> _Extrait de texte_:
-------

Decathlon et les poissons : une énième campagne creuse

Le 2 janvier 2024, est publié Petits poissons vivants vendus comme appâts : Decathlon dans le viseur d'associations de protection animale par Coppélia Piccolo pour le journal de pseudo-gauche (et donc en réalité de droite) Libération. Parmi les associations en question, il y a Paris Animaux Zoopolis. Elle a bien sûr lancé sa pétition : pour demander à Decathlon de cesser de vendre des poissons . C'est dans ce contexte qu'on a le droit aux mots de sa présidente, Amandine Sanvisens, dans l'article mentionné du journal Libération. Évidement, sur les ordinato-plateformes dites sociales, c'est relayé par des gens outrés, comme Florence Dellerie (qui est néo-welfariste).

Voila pour le décor, passons au fond. C'est simple : il est demandé à Decathlon d'arrêter de vendre des poissons. Et à vous de signer bien sûr ! Plus précisément, voila l'engagement demandé : En signant cette pétition, je demande aux dirigeant·e·s de Decathlon de cesser de vendre des poissons.

Mais au fait, pourquoi Decathlon devrait faire ça ? Parce que les poissons ressentent la douleur et qu'ils sont vendus par Decathlon pour être torturés. C'est tout à fait vrai. C'est donc horrible.

Mais vous devriez déjà à minima savoir qu'on n'obtient pas en masse du cadavre (dit viande) et de la peau au sens large (cuir, fourrure, etc.) d'animaux non-humains terrestres sans procéder à une mise à mort. Vous devriez savoir que vous pouvez vous vêtir sans ça. Vous devriez même savoir que vous pouvez vivre en bonne santé sans cadavre provenant d'animaux terrestres. En conséquence, haussez le ton contre la cruauté infligée aux poissons pour faire de la pêche implique à minima également de ne pas contribuer à la production non-nécessaire de cadavres et de peaux pour notre consommation. Le cas échéant, cela revient à être contre la cruauté infligée aux animaux non-humains mais uniquement quand ça ne nous dérange pas.

Problème 1 : la pétition de Paris Animaux Zoopolis n'exhorte qu'à signer, pas à se mettre en cohérence avec ce qu'elle invite à condamner quand c'est fait par Decathlon. Problème 2 : la mise en cohérence ne peut être présumée pré-établie, puisqu'une très vaste majorité de la population française (et ce même en excluant les sans-abris et autres nécessiteux·euses) consomme du cadavre (dit viande) et n'a pas de problème non plus avec la consommation de peau en général (peut-être avec la fourrure, mais pas avec le cuir par exemple).

Paris Animaux Zoopolis ne fait donc là qu'exhorter les gens à dire à Decathlon d'arrêter d'être cruel envers des animaux non-humains sans pousser ici les gens à se mettre en cohérence avec leur potentiel prétendu refus de la cruauté envers les animaux non-humains qui peuvent ressentir la douleur et cherchent à éviter la mort. Et on a fait là ce constat avec une conception naïvement étroite de ce qui relèverait de la cruauté envers ce type d'animaux là.

-------

> _Entrées fournies_:
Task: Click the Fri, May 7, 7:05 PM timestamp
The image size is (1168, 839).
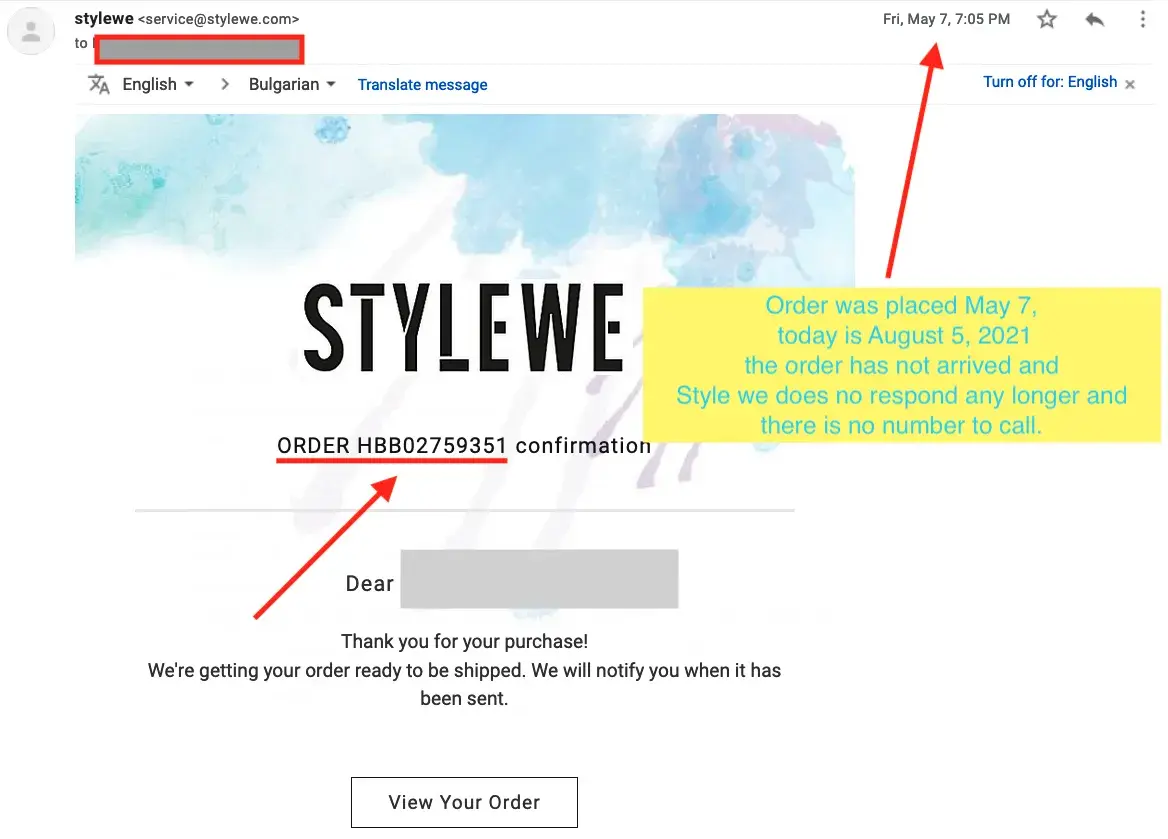Action: [x=946, y=19]
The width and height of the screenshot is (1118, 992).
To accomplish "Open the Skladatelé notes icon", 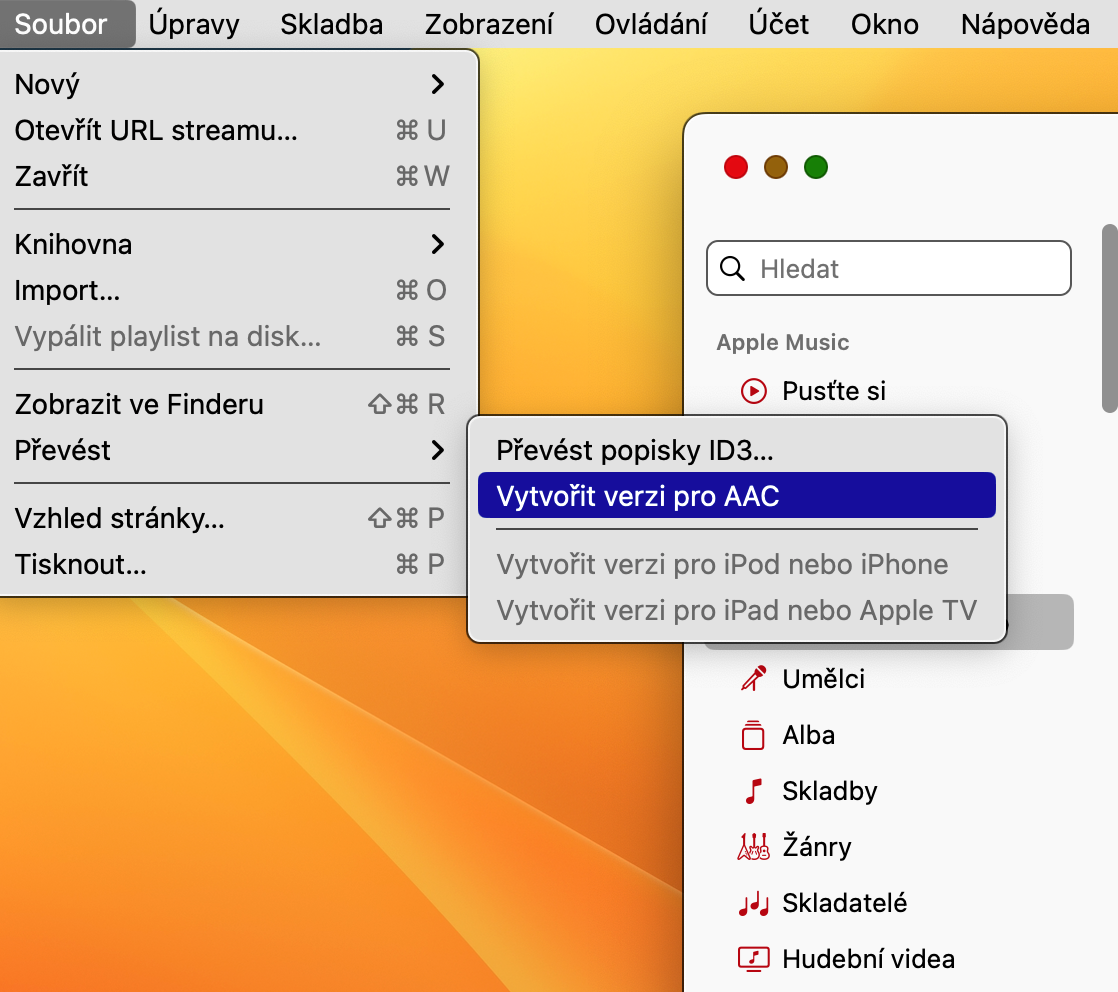I will [753, 904].
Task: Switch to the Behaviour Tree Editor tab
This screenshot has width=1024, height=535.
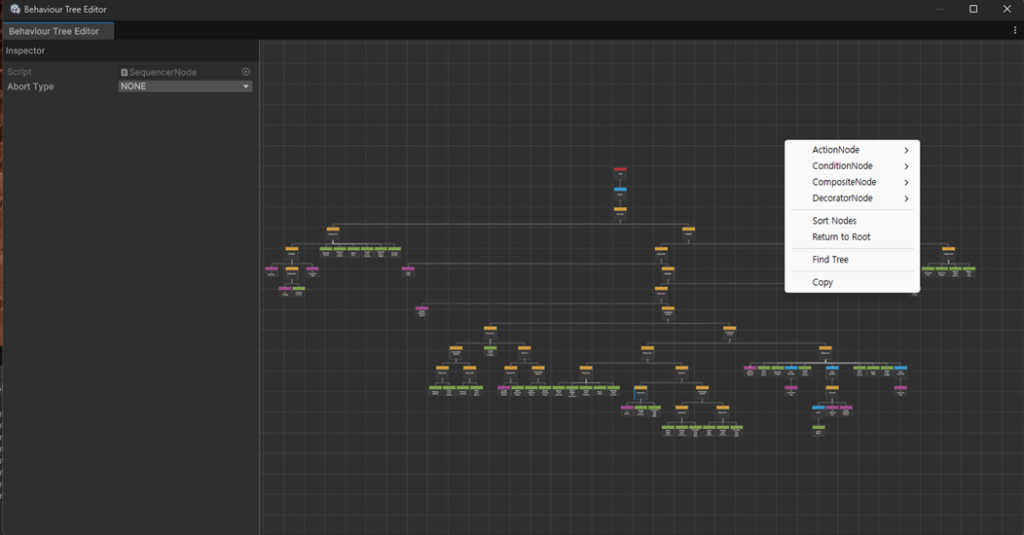Action: coord(56,31)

-------

> _Consigne 1_:
Relevez toutes les personnes désignées par leur nom dans le texte sur Decathlon et les poissons.
> _Consigne 2_:
Poursuivez le texte sur Decathlon et les poissons à partir de sa dernière phrase.
Les entrées proviennent d'une autre source.

> _Réponse 1_:
Coppélia Piccolo, Amandine Sanvisens, Florence Dellerie

> _Réponse 2_:
En effet, le liquide pour bébé, dit lait (et là en excluant les ersatz végétaux), s'obtient d'une manière cruelle. Il faut qu'une femelle ait un enfant. Puis, pour d'évidentes raisons d'efficacité, il faut éviter que le gosse boive le lait, qui lui est pourtant légitimement destiné. À cette fin, la mère et son petit sont séparés. Enfin, encore une fois par recherche d'efficacité, ce petit monde est tué avant d'être des boulets (d'un point de vue économique).

On a là dédié un paragraphe pour le lait d'autres espèces animales, qui continuent d'être massivement consommé et ce malgré de très bon ersatz pour les formes liquides, mais c'est loin d'être le seul produit qui est parfaitement dispensable et qui provoque exploitation et/ou meurtre d'animaux non-humains d'une manière tout à fait volontaire et donc évitable. Il y a bien sûr à également mentionner les oeufs. Et aux produits, il faudrait rajouter les services, comme les zoos et delphinariums.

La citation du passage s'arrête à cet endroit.